Regardless of cause, it doesn’t make any difference whether the patient arrives in the emergency department (ED) with no blood pressure or whether your patient abruptly loses a blood pressure in the operating room—you start with the same “ABC” emergency protocol. You should automatically do the following:

Begin bag mask ventilation and start the process of intubating the patient. If the patient is already intubated (eg, in the OR), check the tube.

Check the monitor. While pulseless, PEA still implies a cardiac rhythm. If the rhythm strip displays ventricular fibrillation (VF), proceed directly to asynchronous cardioversion (see the Ventricular Tachydysrhythmia Chapter 29).

Place 2 large-bore IVs and give some crystalloid.

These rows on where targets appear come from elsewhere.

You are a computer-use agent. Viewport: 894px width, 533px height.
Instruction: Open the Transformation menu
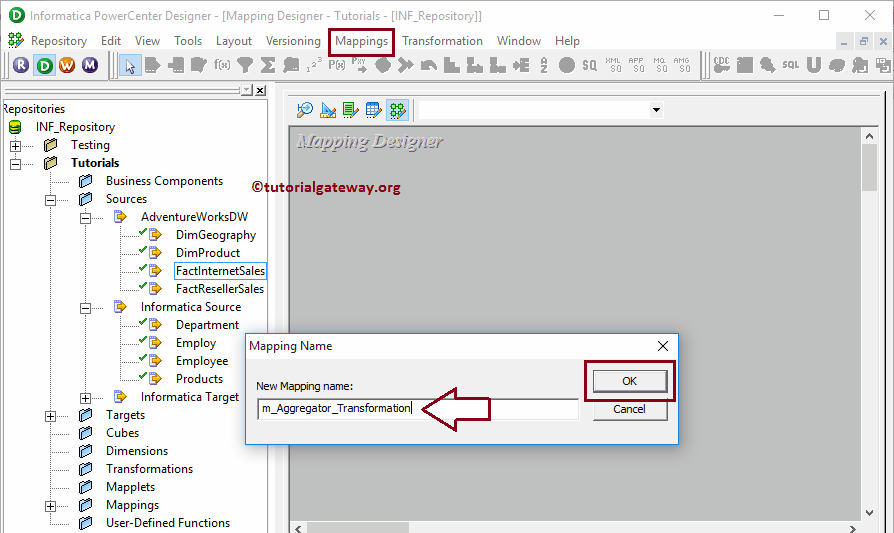tap(442, 41)
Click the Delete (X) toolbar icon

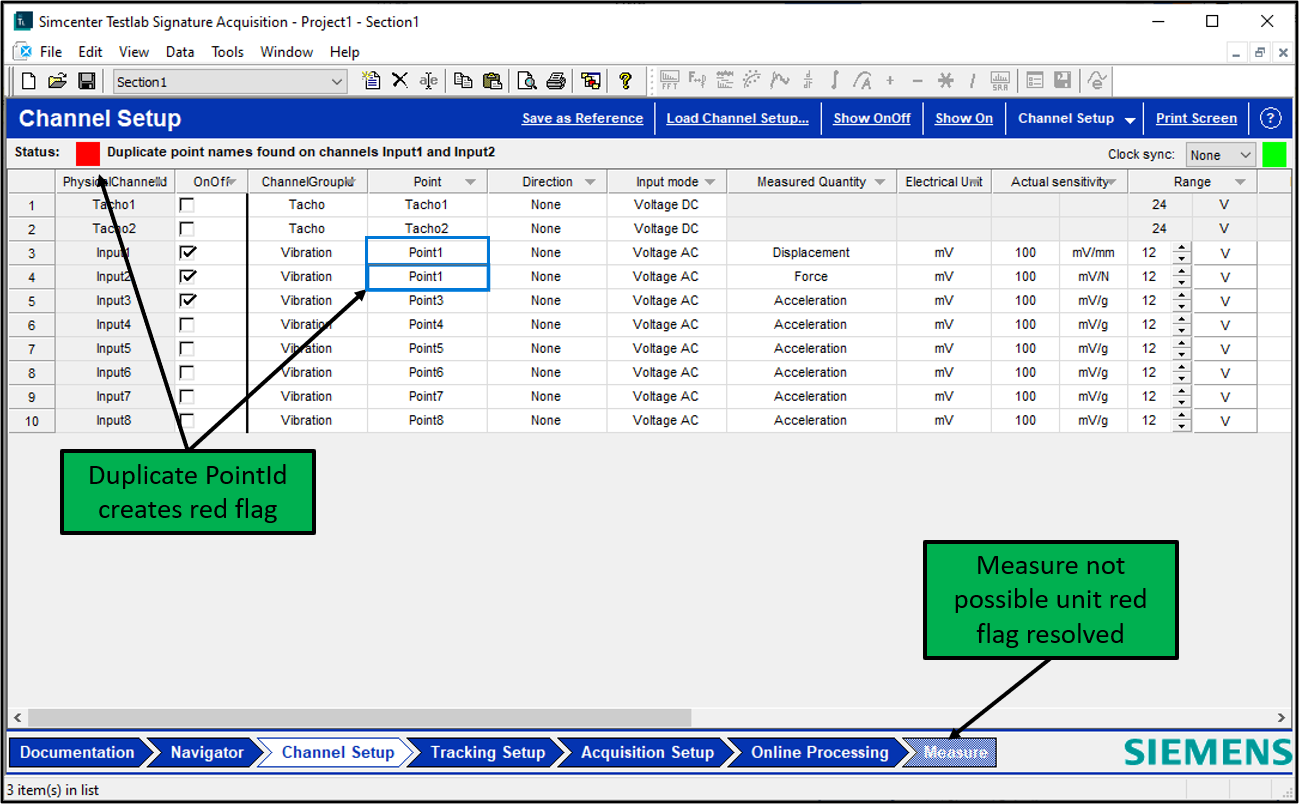coord(400,81)
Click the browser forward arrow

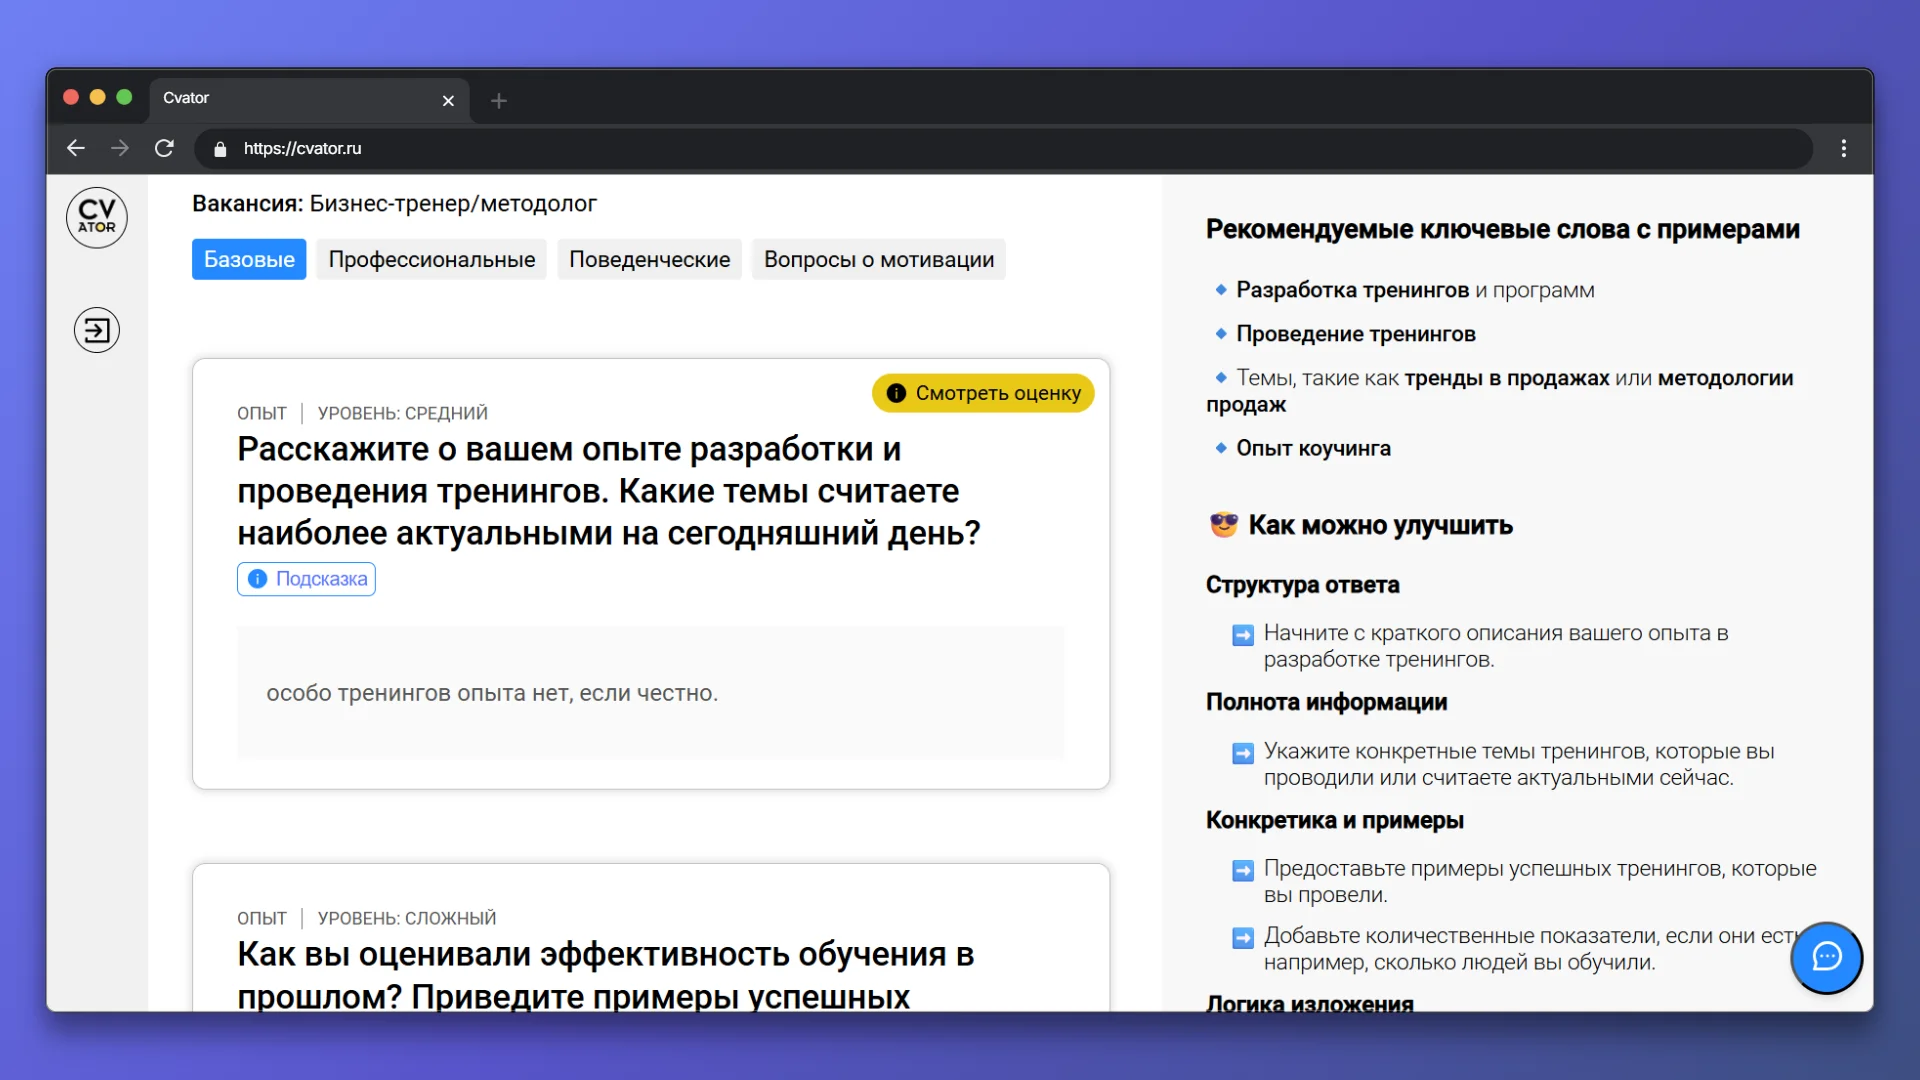[120, 148]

From this point on, management diverges based on your index of suspicion for each of the possible causes. In general, however, if you cannot rule out a given possibility, then you should empirically treat
before
you’ve made the diagnosis—if you wait to be sure, you’ve waited too long.

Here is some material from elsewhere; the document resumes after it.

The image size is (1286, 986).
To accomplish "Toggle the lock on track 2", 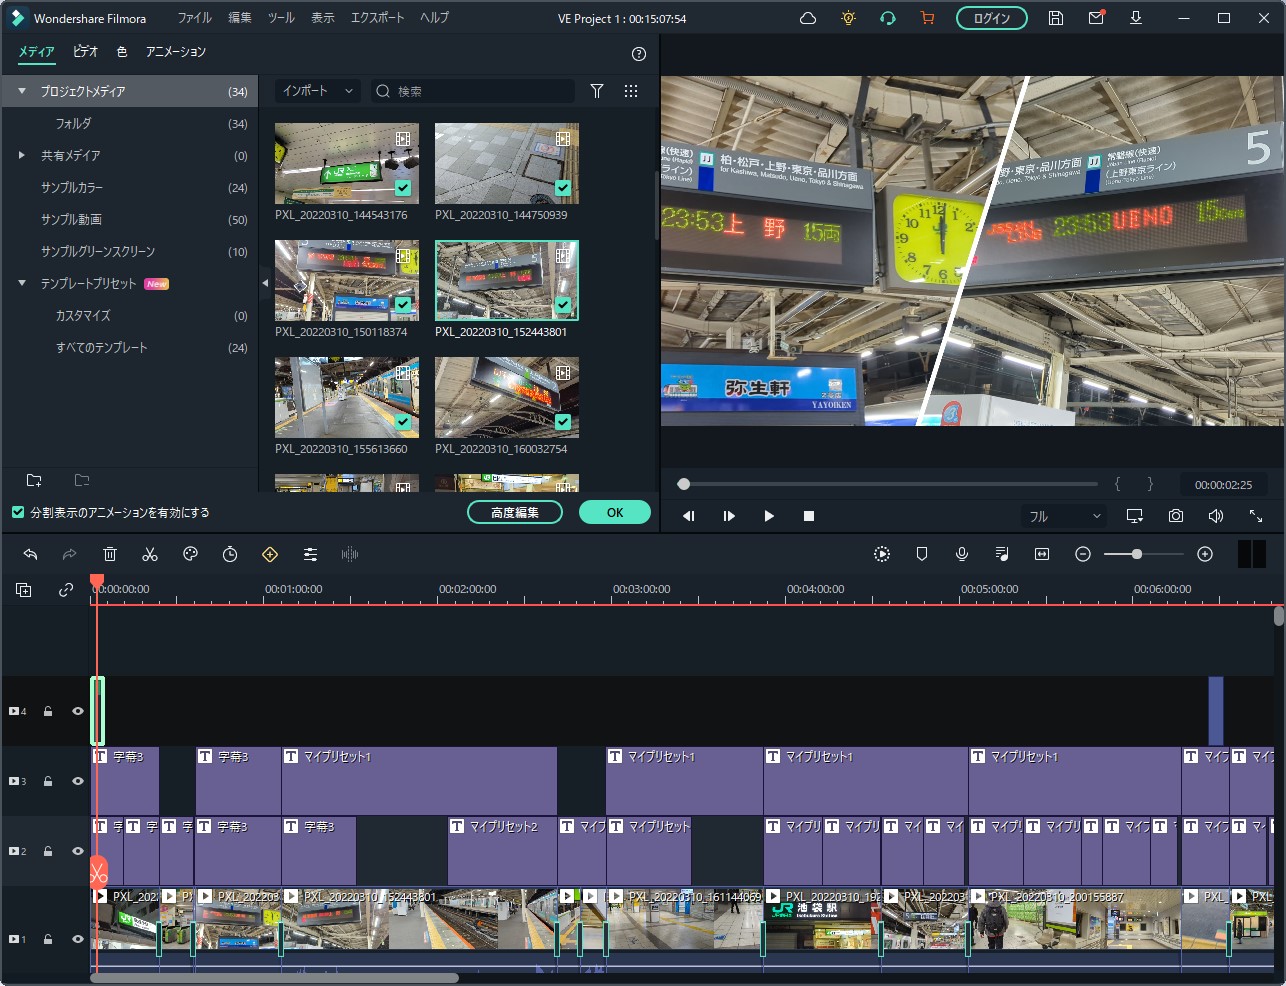I will (x=48, y=851).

Let’s continue the case for some of the more complex yet common scenarios.

2.
In this scenario, let’s assume that your patient is a 70-year-old veteran with a 100-pack/year smoking history. He is undergoing a laparoscopic right colectomy for cancer. At the beginning of the case the anesthesiologist despairs of a peak inspiratory pressure of 45 mm Hg. The cancer is partially obstructing, so you decide to proceed anyway. Midway through the case, the patient loses his pressure. The monitor reveals a heart rate of 130. The tube looks OK. (With an open abdomen, you would feel the aorta in order to confirm hypotension.) You should give 500 mL of LR. Try to listen for breath sounds. Then insert a #18 needle directly up through the diaphragm (if the abdomen is open) or high in the midaxillary (
not
midclavicular) line. You don’t need to connect the needle to anything. Your patient is already on positive pressure ventilation so you cannot produce a pneumothorax. This patient has bought himself a chest tube on the side that produces a gratifying “whoosh” of air.